Roisai, speaking from Chiang Mai, said unknown parties are taking advantage of the situation there and in Mae Sot, which is on the Thai border with Myanmar, also known as Burma.

“We received the report of persons who dressed like law enforcement and they came to the community and make an extortion situation like they might come to the community to arrest the people. And some people paid the money. And also it creates fear in the community,” said Roisai.

That has prompted some employers using undocumented workers to scale back business activities, including factory production.

While a substantial percentage -- perhaps the majority -- of Cambodians in Thailand have left the country, activists say those with citizenship from Myanmar have mostly gone into hiding, rather than cross the border.

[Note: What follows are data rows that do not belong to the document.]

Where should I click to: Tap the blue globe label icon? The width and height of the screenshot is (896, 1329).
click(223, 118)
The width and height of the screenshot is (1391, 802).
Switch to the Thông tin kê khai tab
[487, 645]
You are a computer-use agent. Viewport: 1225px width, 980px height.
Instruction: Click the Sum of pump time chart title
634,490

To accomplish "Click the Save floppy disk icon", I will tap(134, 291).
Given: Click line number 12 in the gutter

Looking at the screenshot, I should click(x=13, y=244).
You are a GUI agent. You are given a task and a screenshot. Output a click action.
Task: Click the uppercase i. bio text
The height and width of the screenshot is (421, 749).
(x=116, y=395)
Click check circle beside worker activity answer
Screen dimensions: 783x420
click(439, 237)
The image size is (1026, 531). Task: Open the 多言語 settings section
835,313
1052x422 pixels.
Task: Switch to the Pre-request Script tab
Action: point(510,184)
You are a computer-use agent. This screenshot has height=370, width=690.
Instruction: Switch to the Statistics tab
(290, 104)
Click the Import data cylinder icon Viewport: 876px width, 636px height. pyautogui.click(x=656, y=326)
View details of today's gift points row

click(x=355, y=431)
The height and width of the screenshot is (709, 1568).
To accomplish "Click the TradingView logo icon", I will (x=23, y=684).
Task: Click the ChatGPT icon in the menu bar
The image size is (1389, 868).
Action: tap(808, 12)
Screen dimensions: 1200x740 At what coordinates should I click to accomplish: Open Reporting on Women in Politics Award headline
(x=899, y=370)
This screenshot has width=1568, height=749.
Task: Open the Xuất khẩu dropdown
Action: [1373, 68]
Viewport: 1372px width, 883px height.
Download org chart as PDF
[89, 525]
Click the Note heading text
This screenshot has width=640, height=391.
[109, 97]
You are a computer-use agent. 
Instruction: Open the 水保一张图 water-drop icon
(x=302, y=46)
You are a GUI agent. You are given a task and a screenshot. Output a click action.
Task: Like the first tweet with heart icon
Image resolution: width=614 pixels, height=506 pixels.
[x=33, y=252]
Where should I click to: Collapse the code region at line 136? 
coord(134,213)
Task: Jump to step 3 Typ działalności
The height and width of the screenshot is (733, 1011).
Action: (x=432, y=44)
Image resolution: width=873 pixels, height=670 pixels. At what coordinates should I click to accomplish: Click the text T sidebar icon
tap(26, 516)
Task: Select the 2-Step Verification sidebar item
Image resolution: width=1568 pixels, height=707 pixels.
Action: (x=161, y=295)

There are an estimated two million workers from Myanmar in Thailand - an essential and cheap workforce for the construction industry and several other industries.

Advocates for the migrants met Tuesday with officers of the Royal Thai Army’s Fourth regional command at Mae Sot.

Roisai said the soldiers agreed to not target illegal workers there until there is further clarification from the junta leadership, but she remains concerned.

“We are talking about a nationwide situation. There are many law enforcement [agencies] besides the army. So, I think, that there is no guarantee that the army would respond to our recommendation,” said Roisai.

The junta on Tuesday issued two related decrees. One states there is “no policy as yet to crack down on migrant workers” despite widespread reports to the contrary. It did acknowledge requiring employers to submit, for review, lists of all their workers.

The second announcement states that any government officer found to be involved in human trafficking, in particular concerning migrant workers, “shall be punished through both disciplinary and criminal proceedings.”

Thailand’s treatment of foreign laborers is under much scrutiny.

The country this week faces being placed on the U.S. State Department blacklist of nations failing to adequately address trafficking of persons.

The Global Slavery Index (produced by the Australia-based Walk Free Foundation) considers Thailand a “hub of exploitation” with victims of slavery originating both from within and outside Thailand’s borders.